The Royal College of Nursing continues to express its concern over the lack of investment made into the community nursing workforce. A particular concern is the problem of the ageing nursing workforce, as 27 per cent of nurses working in community services within the UK are aged over 50. Over the next 10 years around 180,000 nurses will be eligible for retirement, leaving a huge hole in the workforce which, at current levels of commissioning, will not be met by future recruits. There are concerns that the problem will be magnified through the current period of financial constraints by recruitment freezes and the deletion of posts as a result of efficiency savings. There has also been evidence of an active reduction in student places being commissioned, despite a record number of applications to enter the nursing profession. This, it says, is a great disappointment and a blow to all that has been done to improve the attractiveness of nursing as a career.
The leadership skills required are of paramount importance and it is through people rather than policies that change can be effected. The challenges of overcoming the barriers between various services are enormous but the opportunity to grow community services must not be lost. Just as my noble friend mentioned, it takes time to break through the barriers and that cannot be rushed. Certainly, in my experience of leading and managing a project relocating 1,500 and then a further 1,200 learning disability patients from two large hospitals, it took 10 years to ensure that every patient was individually assessed, relocated according to their needs and placed into the most appropriate accommodation. That involved seven London boroughs and two county councils—none of which was keen to take back its residents—while ensuring that staff were appropriately trained to care for residents in the community, which was completely different from being within the large hospital and a big culture change for them. There were relatives reluctant about their relatives transferring from the safe environment provided by the large hospital to an open community and there was the receiving communities’ reluctance to receive learning disability clients.

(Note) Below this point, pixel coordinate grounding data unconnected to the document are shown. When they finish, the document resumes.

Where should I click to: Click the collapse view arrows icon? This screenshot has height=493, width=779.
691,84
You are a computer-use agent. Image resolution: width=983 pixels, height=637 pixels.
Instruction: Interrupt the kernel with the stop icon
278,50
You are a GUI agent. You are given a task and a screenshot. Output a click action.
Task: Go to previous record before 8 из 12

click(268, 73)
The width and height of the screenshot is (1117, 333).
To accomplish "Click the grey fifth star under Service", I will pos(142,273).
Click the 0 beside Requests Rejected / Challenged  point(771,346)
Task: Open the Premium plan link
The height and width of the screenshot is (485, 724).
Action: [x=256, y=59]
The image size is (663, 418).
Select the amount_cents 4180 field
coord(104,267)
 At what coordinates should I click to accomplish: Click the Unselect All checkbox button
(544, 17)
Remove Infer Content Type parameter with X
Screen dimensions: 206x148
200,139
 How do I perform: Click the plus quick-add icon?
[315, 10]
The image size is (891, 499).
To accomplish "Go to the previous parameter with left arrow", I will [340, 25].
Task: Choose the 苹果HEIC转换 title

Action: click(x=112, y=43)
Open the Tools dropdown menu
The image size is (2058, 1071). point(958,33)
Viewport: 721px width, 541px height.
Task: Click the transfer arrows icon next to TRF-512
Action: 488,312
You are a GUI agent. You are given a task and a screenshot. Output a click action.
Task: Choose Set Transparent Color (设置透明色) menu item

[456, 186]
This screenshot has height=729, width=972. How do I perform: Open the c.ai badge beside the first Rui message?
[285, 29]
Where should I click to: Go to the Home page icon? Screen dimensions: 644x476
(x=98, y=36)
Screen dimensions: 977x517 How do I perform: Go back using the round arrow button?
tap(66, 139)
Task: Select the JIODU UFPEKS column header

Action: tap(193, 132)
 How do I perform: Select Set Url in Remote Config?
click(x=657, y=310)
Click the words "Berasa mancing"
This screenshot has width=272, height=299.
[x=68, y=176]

While there was an overall strategy accompanied by a critical path analysis setting target dates, that project really required hours of careful negotiation through the barriers to result in a changed culture—one providing a more meaningful style of life for clients in a safe environment, while delivering high-quality care and management. Managing such an innovative project, as with those that we have heard described this afternoon, was certainly a huge learning curve for me—and, I am sure, for others. I believe that there is an urgent need for nurses and all healthcare professionals to gain the necessary leadership skills to be equipped to meet the challenges and opportunities of the future’s reconfigured community services.